WHAT THE EXERCISE ASKS:
The reply should give back every entry exactly as written.

TASK DATA:
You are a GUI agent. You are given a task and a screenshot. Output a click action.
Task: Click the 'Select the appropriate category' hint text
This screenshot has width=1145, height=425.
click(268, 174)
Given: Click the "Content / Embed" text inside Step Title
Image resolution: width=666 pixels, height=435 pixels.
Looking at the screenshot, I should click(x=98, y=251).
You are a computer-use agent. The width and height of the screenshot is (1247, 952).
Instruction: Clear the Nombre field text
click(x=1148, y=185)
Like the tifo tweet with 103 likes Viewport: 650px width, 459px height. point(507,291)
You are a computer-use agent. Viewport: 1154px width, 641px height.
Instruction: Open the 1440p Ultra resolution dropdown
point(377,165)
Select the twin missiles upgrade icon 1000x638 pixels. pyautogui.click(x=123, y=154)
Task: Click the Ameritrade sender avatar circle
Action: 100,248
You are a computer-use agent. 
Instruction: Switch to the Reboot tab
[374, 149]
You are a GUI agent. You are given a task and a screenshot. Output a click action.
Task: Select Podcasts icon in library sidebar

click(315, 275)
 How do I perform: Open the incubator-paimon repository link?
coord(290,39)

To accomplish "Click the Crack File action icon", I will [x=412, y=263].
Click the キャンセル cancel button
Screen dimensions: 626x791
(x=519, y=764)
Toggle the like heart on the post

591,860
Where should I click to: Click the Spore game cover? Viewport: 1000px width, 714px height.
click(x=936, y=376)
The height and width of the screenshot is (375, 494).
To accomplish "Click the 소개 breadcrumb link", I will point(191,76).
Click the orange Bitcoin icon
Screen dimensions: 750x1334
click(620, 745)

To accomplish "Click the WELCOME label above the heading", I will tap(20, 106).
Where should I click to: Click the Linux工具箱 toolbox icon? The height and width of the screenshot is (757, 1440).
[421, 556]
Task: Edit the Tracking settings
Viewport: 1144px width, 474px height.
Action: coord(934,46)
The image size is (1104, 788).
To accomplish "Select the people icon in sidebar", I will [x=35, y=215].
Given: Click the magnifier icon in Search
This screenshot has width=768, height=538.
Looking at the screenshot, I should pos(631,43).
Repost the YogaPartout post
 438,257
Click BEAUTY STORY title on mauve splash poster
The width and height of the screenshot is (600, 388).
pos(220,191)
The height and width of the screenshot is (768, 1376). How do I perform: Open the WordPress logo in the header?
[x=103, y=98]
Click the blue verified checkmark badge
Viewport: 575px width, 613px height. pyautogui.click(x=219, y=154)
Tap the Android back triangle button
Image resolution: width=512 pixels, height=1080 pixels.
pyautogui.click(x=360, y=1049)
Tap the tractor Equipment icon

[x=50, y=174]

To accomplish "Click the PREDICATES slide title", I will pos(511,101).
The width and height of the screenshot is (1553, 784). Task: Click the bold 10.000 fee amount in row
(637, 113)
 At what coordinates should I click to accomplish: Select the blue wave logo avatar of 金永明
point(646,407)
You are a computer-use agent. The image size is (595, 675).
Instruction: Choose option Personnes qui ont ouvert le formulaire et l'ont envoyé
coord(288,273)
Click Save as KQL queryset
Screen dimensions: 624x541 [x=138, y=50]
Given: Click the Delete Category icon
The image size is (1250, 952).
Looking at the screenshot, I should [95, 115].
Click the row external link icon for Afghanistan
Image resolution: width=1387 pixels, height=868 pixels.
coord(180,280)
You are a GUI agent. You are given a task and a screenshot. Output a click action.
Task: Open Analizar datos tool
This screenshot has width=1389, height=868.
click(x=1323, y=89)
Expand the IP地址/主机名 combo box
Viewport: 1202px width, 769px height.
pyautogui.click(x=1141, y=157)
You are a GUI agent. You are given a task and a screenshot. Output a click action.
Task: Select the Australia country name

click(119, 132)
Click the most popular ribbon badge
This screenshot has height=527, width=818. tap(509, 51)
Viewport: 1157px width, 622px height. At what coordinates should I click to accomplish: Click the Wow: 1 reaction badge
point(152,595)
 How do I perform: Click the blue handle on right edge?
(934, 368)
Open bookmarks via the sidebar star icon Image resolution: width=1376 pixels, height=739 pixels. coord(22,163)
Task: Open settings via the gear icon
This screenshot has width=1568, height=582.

COMPLETED EXERCISE:
You are a GUI agent. You are given a task and a screenshot. Output a click action.
Task: Click the 'Select the appropriate category' hint text
This screenshot has width=1145, height=425.
click(268, 174)
Given: Click the "Content / Embed" text inside Step Title
Image resolution: width=666 pixels, height=435 pixels.
Looking at the screenshot, I should click(x=98, y=251).
You are a computer-use agent. The width and height of the screenshot is (1247, 952).
Instruction: Clear the Nombre field text
click(x=1148, y=185)
Like the tifo tweet with 103 likes Viewport: 650px width, 459px height. point(507,291)
You are a computer-use agent. Viewport: 1154px width, 641px height.
Instruction: Open the 1440p Ultra resolution dropdown
point(377,165)
Select the twin missiles upgrade icon 1000x638 pixels. pyautogui.click(x=123, y=154)
Task: Click the Ameritrade sender avatar circle
Action: 100,248
You are a computer-use agent. 
Instruction: Switch to the Reboot tab
[374, 149]
You are a GUI agent. You are given a task and a screenshot. Output a click action.
Task: Select Podcasts icon in library sidebar

click(315, 275)
 How do I perform: Open the incubator-paimon repository link?
coord(290,39)

To accomplish "Click the Crack File action icon", I will [x=412, y=263].
Click the キャンセル cancel button
Screen dimensions: 626x791
(x=519, y=764)
Toggle the like heart on the post

591,860
Where should I click to: Click the Spore game cover? Viewport: 1000px width, 714px height.
click(x=936, y=376)
The height and width of the screenshot is (375, 494).
To accomplish "Click the 소개 breadcrumb link", I will point(191,76).
Click the orange Bitcoin icon
Screen dimensions: 750x1334
click(620, 745)

To accomplish "Click the WELCOME label above the heading", I will tap(20, 106).
Where should I click to: Click the Linux工具箱 toolbox icon? The height and width of the screenshot is (757, 1440).
[421, 556]
Task: Edit the Tracking settings
Viewport: 1144px width, 474px height.
Action: coord(934,46)
The image size is (1104, 788).
To accomplish "Select the people icon in sidebar", I will [x=35, y=215].
Given: Click the magnifier icon in Search
This screenshot has width=768, height=538.
Looking at the screenshot, I should pos(631,43).
Repost the YogaPartout post
 438,257
Click BEAUTY STORY title on mauve splash poster
The width and height of the screenshot is (600, 388).
pos(220,191)
The height and width of the screenshot is (768, 1376). How do I perform: Open the WordPress logo in the header?
[x=103, y=98]
Click the blue verified checkmark badge
Viewport: 575px width, 613px height. pyautogui.click(x=219, y=154)
Tap the Android back triangle button
Image resolution: width=512 pixels, height=1080 pixels.
pyautogui.click(x=360, y=1049)
Tap the tractor Equipment icon

[x=50, y=174]

To accomplish "Click the PREDICATES slide title", I will pos(511,101).
The width and height of the screenshot is (1553, 784). Task: Click the bold 10.000 fee amount in row
(637, 113)
 At what coordinates should I click to accomplish: Select the blue wave logo avatar of 金永明
point(646,407)
You are a computer-use agent. The image size is (595, 675).
Instruction: Choose option Personnes qui ont ouvert le formulaire et l'ont envoyé
coord(288,273)
Click Save as KQL queryset
Screen dimensions: 624x541 [x=138, y=50]
Given: Click the Delete Category icon
The image size is (1250, 952).
Looking at the screenshot, I should [95, 115].
Click the row external link icon for Afghanistan
Image resolution: width=1387 pixels, height=868 pixels.
coord(180,280)
You are a GUI agent. You are given a task and a screenshot. Output a click action.
Task: Open Analizar datos tool
This screenshot has width=1389, height=868.
click(x=1323, y=89)
Expand the IP地址/主机名 combo box
Viewport: 1202px width, 769px height.
pyautogui.click(x=1141, y=157)
You are a GUI agent. You are given a task and a screenshot. Output a click action.
Task: Select the Australia country name

click(119, 132)
Click the most popular ribbon badge
This screenshot has height=527, width=818. tap(509, 51)
Viewport: 1157px width, 622px height. At what coordinates should I click to accomplish: Click the Wow: 1 reaction badge
point(152,595)
 How do I perform: Click the blue handle on right edge?
(934, 368)
Open bookmarks via the sidebar star icon Image resolution: width=1376 pixels, height=739 pixels. coord(22,163)
Task: Open settings via the gear icon
This screenshot has width=1568, height=582.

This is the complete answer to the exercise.